- [Exercise directions]
Reproduce the material below, substituting "Change to" for every occurrence of "Switch to" and leaving everything else unchanged.

## BEGIN Exercise inputs

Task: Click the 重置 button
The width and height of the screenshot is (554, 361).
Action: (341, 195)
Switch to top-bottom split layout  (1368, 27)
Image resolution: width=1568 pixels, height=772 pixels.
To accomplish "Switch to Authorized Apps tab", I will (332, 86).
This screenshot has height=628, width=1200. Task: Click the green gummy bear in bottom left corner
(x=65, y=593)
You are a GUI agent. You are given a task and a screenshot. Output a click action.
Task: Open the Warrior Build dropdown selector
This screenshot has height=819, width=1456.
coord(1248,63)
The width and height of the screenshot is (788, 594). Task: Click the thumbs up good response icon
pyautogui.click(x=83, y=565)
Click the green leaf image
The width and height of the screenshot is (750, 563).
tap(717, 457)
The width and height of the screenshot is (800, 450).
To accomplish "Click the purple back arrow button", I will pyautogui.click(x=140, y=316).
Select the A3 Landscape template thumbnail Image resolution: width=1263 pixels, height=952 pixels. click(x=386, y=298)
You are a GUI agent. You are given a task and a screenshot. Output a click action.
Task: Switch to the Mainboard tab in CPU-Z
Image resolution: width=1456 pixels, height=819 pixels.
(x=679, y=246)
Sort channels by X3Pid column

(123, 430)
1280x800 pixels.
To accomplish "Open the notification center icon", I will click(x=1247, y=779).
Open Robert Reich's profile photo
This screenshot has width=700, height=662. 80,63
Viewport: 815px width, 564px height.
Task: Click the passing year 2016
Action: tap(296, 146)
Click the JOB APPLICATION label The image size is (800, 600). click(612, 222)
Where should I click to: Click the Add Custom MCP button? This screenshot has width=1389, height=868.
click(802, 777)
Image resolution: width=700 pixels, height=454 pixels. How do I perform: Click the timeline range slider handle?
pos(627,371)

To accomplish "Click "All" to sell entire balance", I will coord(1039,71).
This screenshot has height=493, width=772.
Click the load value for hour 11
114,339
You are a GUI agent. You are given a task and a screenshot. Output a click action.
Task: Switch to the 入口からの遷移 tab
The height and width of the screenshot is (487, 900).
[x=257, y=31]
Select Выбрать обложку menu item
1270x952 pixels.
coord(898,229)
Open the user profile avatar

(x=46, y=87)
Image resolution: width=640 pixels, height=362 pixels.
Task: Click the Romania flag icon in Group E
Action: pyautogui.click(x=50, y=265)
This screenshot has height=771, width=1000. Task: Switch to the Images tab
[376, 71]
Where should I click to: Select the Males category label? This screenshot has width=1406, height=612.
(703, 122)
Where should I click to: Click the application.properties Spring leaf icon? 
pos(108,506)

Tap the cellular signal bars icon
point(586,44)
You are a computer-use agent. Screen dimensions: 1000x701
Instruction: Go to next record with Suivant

## END Exercise inputs

- [Written reply]
Task: Click the 重置 button
The width and height of the screenshot is (554, 361).
Action: (341, 195)
Change to top-bottom split layout  (1368, 27)
Image resolution: width=1568 pixels, height=772 pixels.
To accomplish "Change to Authorized Apps tab", I will (332, 86).
This screenshot has height=628, width=1200. Task: Click the green gummy bear in bottom left corner
(x=65, y=593)
You are a GUI agent. You are given a task and a screenshot. Output a click action.
Task: Open the Warrior Build dropdown selector
This screenshot has height=819, width=1456.
coord(1248,63)
The width and height of the screenshot is (788, 594). Task: Click the thumbs up good response icon
pyautogui.click(x=83, y=565)
Click the green leaf image
The width and height of the screenshot is (750, 563).
tap(717, 457)
The width and height of the screenshot is (800, 450).
To accomplish "Click the purple back arrow button", I will pyautogui.click(x=140, y=316).
Select the A3 Landscape template thumbnail Image resolution: width=1263 pixels, height=952 pixels. click(x=386, y=298)
You are a GUI agent. You are given a task and a screenshot. Output a click action.
Task: Change to the Mainboard tab in CPU-Z
Image resolution: width=1456 pixels, height=819 pixels.
(x=679, y=246)
Sort channels by X3Pid column

(123, 430)
1280x800 pixels.
To accomplish "Open the notification center icon", I will click(x=1247, y=779).
Open Robert Reich's profile photo
This screenshot has width=700, height=662. 80,63
Viewport: 815px width, 564px height.
Task: Click the passing year 2016
Action: tap(296, 146)
Click the JOB APPLICATION label The image size is (800, 600). click(612, 222)
Where should I click to: Click the Add Custom MCP button? This screenshot has width=1389, height=868.
click(802, 777)
Image resolution: width=700 pixels, height=454 pixels. How do I perform: Click the timeline range slider handle?
pos(627,371)

To accomplish "Click "All" to sell entire balance", I will coord(1039,71).
This screenshot has height=493, width=772.
Click the load value for hour 11
114,339
You are a GUI agent. You are given a task and a screenshot. Output a click action.
Task: Change to the 入口からの遷移 tab
The height and width of the screenshot is (487, 900).
[x=257, y=31]
Select Выбрать обложку menu item
1270x952 pixels.
coord(898,229)
Open the user profile avatar

(x=46, y=87)
Image resolution: width=640 pixels, height=362 pixels.
Task: Click the Romania flag icon in Group E
Action: pyautogui.click(x=50, y=265)
This screenshot has height=771, width=1000. Task: Change to the Images tab
[376, 71]
Where should I click to: Select the Males category label? This screenshot has width=1406, height=612.
(703, 122)
Where should I click to: Click the application.properties Spring leaf icon? 
pos(108,506)

Tap the cellular signal bars icon
point(586,44)
You are a computer-use agent. Screen dimensions: 1000x701
Instruction: Go to next record with Suivant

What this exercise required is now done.